Echoing the views that are becoming conservative dogma with the help of commentators like Beck and Texas textbook jihadist David Barton, Palin argued that much of America's greatness is rooted in God, from the laws embodied into the Constitution to our oil and gas reserves "God has created massive natural resources in our country," Palin said, another theme that she returned to repeatedly -- ignoring the fact that U.S. oil production peaked in 1970, which is why we have turned overseas to meet what even Bush acknowledged is our "addiction to oil." Palin added that "America may be founded by laws, but it is sustained by morality."
The pundits keep saying that Americans vote their pocketbook, but Palin seems to be betting that in 2012 they will vote their gut, and she believes that a return to "American exceptionalism" is the emotional trump card that will swing the electorate away from Obama's "change" message of 2008. No one lingered on the irony that Palin's words came in the very same week that the 43rd president was on national television. trying and failing to explain an Iraq war in which thousands died upon the "exceptional" notion that America needed to flex its muscle in the world's oil-producing region, spreading our notion of democracy with deadly "shock and awe."
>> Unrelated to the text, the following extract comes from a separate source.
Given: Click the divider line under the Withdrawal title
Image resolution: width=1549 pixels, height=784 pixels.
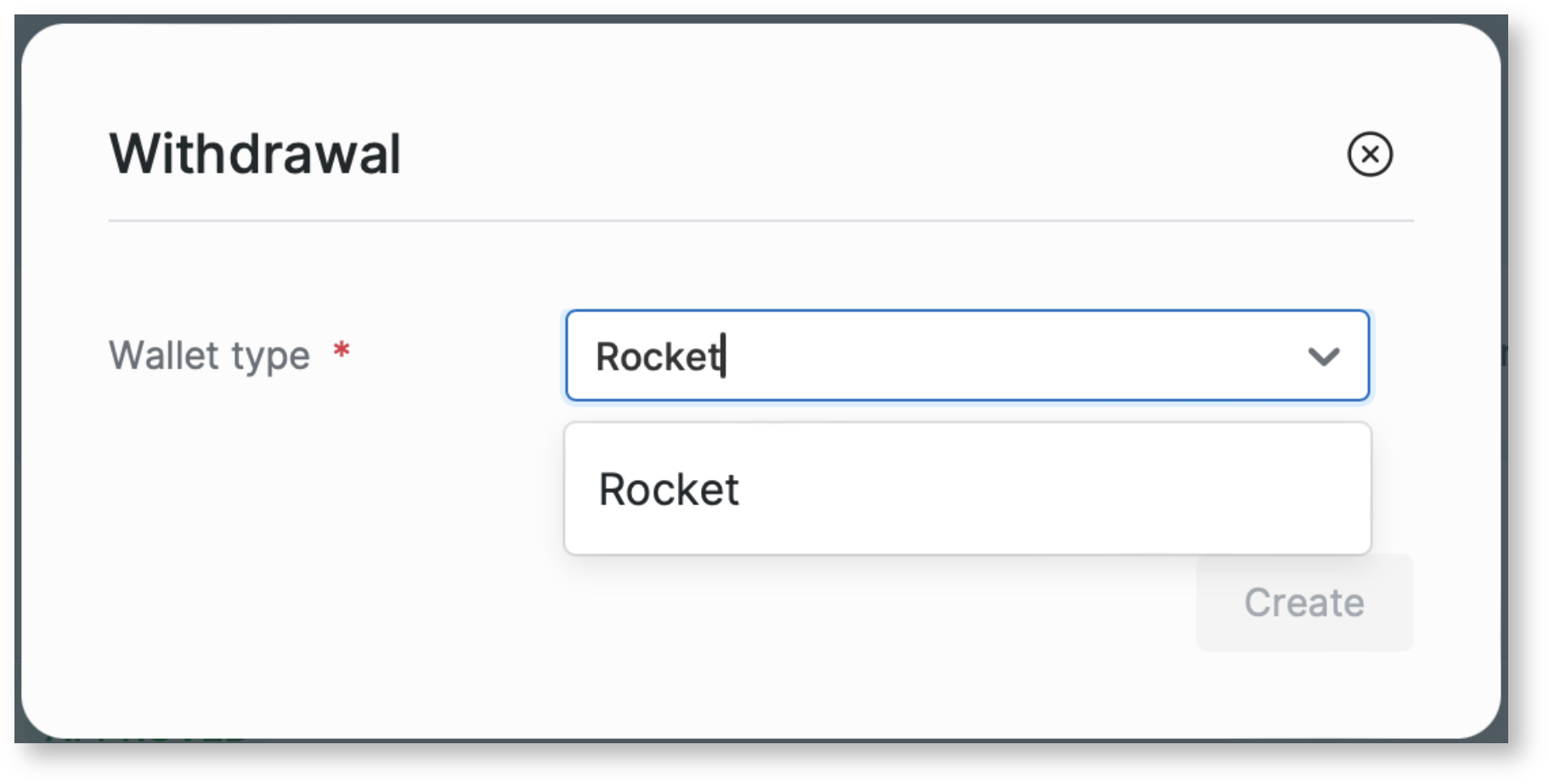Looking at the screenshot, I should tap(760, 221).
Before Palin spoke last night, there was a lot of pomp and circumstance, including a long tribute to American troops. At one point, two class presidents from the Plumstead Christian School read a long, long list of the numbers that were killed and wounded in each of our major wars, right up through Iraq and Afghanistan. What would be truly exceptional would be if -- the next time that a presidential hopeful comes to Plumsteadville, Pa. -- the list of American men and women killed in any hubris-fueled overseas adventures is no longer than it is today.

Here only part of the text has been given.